Dataset entries
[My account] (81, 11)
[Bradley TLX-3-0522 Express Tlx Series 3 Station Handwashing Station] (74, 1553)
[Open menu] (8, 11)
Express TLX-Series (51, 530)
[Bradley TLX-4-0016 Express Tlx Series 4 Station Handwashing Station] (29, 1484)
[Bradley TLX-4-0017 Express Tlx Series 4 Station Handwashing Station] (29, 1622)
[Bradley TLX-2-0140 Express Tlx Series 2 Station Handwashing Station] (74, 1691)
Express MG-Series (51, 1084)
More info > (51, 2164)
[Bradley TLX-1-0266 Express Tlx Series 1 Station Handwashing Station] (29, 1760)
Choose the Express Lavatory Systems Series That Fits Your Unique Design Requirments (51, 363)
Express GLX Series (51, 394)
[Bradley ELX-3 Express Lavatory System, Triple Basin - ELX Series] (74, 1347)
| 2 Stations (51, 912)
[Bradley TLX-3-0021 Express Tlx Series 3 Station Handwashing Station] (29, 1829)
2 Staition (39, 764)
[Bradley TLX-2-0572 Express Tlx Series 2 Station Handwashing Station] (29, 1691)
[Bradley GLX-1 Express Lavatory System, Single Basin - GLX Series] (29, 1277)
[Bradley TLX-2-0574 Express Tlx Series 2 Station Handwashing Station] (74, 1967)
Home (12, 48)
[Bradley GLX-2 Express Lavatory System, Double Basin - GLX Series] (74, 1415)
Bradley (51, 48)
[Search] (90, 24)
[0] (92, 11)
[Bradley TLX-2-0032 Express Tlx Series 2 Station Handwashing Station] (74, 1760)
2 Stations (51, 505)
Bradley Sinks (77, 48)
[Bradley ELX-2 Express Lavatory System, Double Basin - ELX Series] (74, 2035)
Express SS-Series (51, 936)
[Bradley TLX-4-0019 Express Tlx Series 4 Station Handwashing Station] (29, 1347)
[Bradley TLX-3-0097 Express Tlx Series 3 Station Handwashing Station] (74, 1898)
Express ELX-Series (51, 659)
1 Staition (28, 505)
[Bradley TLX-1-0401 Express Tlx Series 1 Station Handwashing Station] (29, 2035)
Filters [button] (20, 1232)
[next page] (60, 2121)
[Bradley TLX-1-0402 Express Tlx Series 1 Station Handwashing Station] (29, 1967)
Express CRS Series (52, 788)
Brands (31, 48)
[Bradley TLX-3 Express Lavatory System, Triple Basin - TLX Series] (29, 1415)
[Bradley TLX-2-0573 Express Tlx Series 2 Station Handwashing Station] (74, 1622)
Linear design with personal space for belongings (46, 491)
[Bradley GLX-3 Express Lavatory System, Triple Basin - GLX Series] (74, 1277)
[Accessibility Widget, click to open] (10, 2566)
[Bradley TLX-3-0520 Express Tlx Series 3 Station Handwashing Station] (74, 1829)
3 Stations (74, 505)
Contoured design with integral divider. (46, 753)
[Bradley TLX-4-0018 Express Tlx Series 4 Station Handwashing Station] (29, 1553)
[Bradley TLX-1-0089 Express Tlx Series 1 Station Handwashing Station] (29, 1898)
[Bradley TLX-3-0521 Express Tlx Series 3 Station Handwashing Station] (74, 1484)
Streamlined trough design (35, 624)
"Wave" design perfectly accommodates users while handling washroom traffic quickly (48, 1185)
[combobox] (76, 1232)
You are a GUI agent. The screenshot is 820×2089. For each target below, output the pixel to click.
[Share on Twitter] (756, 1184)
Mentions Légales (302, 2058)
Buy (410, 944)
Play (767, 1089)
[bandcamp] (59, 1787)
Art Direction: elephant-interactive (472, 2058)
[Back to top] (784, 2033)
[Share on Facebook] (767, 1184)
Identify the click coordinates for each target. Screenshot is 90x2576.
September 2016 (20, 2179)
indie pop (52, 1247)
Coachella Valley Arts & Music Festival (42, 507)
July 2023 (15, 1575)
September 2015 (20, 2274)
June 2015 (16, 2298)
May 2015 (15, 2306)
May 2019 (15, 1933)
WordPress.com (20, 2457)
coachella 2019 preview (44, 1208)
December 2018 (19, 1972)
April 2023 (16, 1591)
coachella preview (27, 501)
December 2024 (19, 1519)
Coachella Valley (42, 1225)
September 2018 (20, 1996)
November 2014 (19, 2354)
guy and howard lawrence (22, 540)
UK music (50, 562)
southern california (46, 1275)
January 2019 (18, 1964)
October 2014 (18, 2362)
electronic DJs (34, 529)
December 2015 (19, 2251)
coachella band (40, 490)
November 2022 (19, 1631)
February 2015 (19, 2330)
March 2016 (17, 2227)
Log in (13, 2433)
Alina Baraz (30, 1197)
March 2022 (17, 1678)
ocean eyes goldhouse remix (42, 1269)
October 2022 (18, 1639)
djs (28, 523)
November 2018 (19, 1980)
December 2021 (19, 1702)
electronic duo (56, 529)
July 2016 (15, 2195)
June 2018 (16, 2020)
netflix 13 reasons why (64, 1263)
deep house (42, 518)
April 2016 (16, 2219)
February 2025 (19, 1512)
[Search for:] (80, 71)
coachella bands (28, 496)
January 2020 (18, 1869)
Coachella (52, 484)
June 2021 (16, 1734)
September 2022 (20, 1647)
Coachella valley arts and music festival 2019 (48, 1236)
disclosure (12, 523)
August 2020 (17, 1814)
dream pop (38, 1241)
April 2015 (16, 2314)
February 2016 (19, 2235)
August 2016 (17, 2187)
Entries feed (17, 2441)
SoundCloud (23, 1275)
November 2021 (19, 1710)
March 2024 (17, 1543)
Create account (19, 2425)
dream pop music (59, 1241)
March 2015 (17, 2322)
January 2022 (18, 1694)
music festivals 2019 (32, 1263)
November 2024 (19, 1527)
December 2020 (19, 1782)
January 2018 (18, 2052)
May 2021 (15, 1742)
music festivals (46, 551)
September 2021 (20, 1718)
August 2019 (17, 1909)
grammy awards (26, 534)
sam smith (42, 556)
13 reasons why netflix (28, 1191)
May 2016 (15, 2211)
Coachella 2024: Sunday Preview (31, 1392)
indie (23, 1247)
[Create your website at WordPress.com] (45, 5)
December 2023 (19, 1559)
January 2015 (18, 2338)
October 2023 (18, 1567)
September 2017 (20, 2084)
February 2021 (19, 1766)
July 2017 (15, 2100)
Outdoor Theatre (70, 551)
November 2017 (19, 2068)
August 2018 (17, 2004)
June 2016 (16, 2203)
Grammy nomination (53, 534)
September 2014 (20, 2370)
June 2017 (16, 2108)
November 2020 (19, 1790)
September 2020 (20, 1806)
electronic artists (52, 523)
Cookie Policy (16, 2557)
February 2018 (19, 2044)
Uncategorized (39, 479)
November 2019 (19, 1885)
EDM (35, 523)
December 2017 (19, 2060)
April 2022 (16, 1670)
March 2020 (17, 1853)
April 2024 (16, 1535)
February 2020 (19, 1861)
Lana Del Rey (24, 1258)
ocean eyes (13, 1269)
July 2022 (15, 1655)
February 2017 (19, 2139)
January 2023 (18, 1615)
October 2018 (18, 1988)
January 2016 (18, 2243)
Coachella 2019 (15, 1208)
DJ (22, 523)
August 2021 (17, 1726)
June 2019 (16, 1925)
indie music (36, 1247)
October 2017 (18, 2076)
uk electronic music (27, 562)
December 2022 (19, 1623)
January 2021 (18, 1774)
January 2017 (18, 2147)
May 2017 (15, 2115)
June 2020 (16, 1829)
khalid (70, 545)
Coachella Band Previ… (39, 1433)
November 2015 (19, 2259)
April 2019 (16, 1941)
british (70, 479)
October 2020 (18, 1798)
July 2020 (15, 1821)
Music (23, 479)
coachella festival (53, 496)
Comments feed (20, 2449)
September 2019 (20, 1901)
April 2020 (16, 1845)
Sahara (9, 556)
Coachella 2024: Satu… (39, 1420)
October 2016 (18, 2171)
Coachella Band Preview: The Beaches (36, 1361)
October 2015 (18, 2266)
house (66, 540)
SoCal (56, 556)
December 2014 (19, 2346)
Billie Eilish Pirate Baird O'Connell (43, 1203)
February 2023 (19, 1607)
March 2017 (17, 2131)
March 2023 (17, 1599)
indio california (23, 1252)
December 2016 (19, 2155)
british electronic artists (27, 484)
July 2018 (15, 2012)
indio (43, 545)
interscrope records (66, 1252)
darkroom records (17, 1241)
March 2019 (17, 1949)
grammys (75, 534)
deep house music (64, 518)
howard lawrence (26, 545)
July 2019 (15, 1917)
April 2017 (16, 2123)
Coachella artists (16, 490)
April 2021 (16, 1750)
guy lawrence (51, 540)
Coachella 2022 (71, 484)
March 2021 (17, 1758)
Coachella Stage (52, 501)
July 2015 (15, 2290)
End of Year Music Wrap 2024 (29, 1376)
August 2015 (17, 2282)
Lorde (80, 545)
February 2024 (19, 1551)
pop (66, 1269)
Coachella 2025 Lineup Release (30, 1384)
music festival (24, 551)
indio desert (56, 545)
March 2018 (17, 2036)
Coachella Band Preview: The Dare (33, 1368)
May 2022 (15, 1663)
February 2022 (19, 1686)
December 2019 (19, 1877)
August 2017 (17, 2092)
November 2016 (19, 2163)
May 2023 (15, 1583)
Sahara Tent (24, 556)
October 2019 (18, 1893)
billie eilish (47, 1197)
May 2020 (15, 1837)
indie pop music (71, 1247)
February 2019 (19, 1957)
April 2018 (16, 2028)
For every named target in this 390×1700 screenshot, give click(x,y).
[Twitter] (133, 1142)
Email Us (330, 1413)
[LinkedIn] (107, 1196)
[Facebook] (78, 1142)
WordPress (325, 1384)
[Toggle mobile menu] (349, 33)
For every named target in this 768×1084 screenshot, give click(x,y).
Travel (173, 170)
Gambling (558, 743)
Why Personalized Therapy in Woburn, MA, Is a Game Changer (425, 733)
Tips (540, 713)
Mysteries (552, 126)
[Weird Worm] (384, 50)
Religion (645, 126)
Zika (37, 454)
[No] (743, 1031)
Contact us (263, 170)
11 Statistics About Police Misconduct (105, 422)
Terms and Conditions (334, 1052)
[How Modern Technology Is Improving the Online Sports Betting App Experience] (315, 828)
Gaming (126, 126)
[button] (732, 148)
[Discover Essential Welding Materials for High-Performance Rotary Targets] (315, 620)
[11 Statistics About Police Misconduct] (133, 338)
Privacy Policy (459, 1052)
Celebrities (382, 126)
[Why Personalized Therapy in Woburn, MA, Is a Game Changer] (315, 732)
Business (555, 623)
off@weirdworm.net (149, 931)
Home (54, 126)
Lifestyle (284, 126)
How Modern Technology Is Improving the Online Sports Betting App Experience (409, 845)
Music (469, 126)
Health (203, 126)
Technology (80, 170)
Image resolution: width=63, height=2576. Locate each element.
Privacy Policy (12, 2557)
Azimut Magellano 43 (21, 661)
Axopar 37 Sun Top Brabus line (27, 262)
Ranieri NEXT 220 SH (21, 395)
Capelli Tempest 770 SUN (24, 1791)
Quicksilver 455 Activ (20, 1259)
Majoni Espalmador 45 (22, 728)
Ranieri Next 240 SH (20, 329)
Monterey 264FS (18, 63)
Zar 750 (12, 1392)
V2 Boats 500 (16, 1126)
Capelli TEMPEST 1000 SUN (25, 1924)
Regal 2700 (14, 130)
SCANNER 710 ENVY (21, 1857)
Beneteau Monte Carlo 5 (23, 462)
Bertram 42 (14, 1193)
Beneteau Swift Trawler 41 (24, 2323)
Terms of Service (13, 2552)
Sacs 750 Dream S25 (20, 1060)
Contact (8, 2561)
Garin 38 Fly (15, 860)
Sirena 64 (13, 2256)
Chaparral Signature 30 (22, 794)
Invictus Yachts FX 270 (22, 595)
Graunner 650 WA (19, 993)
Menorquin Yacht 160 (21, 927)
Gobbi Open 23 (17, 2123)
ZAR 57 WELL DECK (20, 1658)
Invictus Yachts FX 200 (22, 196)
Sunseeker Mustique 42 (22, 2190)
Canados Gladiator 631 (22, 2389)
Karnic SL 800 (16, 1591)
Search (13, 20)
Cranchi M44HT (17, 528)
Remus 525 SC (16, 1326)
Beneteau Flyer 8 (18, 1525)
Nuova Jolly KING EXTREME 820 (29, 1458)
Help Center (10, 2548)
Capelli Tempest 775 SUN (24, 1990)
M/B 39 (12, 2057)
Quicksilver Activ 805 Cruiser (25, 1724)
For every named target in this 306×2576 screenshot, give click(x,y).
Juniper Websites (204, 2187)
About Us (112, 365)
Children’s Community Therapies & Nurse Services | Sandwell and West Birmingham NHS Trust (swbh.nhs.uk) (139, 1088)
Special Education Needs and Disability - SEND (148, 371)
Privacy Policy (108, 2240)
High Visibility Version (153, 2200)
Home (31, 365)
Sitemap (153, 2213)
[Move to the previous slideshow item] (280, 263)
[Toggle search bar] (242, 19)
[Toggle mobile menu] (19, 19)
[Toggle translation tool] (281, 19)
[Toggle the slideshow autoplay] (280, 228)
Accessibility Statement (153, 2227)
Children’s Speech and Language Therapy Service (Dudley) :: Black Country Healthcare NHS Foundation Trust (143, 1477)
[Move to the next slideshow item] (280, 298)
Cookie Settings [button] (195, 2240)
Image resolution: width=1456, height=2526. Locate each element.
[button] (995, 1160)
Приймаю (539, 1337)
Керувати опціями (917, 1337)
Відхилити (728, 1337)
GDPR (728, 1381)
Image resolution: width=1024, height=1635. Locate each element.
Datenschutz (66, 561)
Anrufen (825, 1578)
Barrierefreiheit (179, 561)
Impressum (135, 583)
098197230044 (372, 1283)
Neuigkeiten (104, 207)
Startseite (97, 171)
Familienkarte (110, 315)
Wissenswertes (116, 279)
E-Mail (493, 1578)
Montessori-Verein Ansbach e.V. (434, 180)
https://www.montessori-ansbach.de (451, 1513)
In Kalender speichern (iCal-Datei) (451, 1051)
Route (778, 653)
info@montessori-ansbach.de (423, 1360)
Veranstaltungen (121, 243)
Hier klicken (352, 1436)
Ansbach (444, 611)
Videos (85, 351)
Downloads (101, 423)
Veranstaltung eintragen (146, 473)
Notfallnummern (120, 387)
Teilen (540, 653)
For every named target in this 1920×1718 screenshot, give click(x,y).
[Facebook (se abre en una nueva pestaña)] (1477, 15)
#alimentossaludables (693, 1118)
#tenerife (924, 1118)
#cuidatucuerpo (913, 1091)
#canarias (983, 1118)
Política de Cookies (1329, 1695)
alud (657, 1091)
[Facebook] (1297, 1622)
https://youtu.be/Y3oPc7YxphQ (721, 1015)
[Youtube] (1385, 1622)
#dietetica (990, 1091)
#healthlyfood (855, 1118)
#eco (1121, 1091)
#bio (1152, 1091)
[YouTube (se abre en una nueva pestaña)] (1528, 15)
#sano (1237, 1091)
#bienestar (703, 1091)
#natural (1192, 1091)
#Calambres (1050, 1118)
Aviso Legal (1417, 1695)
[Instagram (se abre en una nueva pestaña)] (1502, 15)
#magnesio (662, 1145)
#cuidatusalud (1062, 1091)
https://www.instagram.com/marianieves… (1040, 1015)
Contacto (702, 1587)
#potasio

> **EXERCISE DESCRIPTION**
Above are the entries. Output exactly the lines beginning with the line that has "coachella band (40, 490)" and ending with the line that has "October 2023 (18, 1567)".

> **EXERCISE RESPONSE**
coachella band (40, 490)
November 2022 (19, 1631)
February 2015 (19, 2330)
March 2016 (17, 2227)
Log in (13, 2433)
Alina Baraz (30, 1197)
March 2022 (17, 1678)
ocean eyes goldhouse remix (42, 1269)
October 2022 (18, 1639)
djs (28, 523)
November 2018 (19, 1980)
December 2021 (19, 1702)
electronic duo (56, 529)
July 2016 (15, 2195)
June 2018 (16, 2020)
netflix 13 reasons why (64, 1263)
deep house (42, 518)
April 2016 (16, 2219)
February 2025 (19, 1512)
[Search for:] (80, 71)
coachella bands (28, 496)
January 2020 (18, 1869)
Coachella (52, 484)
June 2021 (16, 1734)
September 2022 (20, 1647)
Coachella valley arts and music festival 2019 (48, 1236)
disclosure (12, 523)
August 2020 (17, 1814)
dream pop (38, 1241)
April 2015 (16, 2314)
February 2016 (19, 2235)
August 2016 (17, 2187)
Entries feed (17, 2441)
SoundCloud (23, 1275)
November 2021 (19, 1710)
March 2024 (17, 1543)
Create account (19, 2425)
dream pop music (59, 1241)
March 2015 (17, 2322)
January 2022 (18, 1694)
music festivals 2019 (32, 1263)
November 2024 (19, 1527)
December 2020 (19, 1782)
January 2018 (18, 2052)
May 2021 (15, 1742)
music festivals (46, 551)
September 2021 (20, 1718)
August 2019 (17, 1909)
grammy awards (26, 534)
sam smith (42, 556)
13 reasons why netflix (28, 1191)
May 2016 (15, 2211)
Coachella 2024: Sunday Preview (31, 1392)
indie (23, 1247)
[Create your website at WordPress.com] (45, 5)
December 2023 (19, 1559)
January 2015 (18, 2338)
October 2023 (18, 1567)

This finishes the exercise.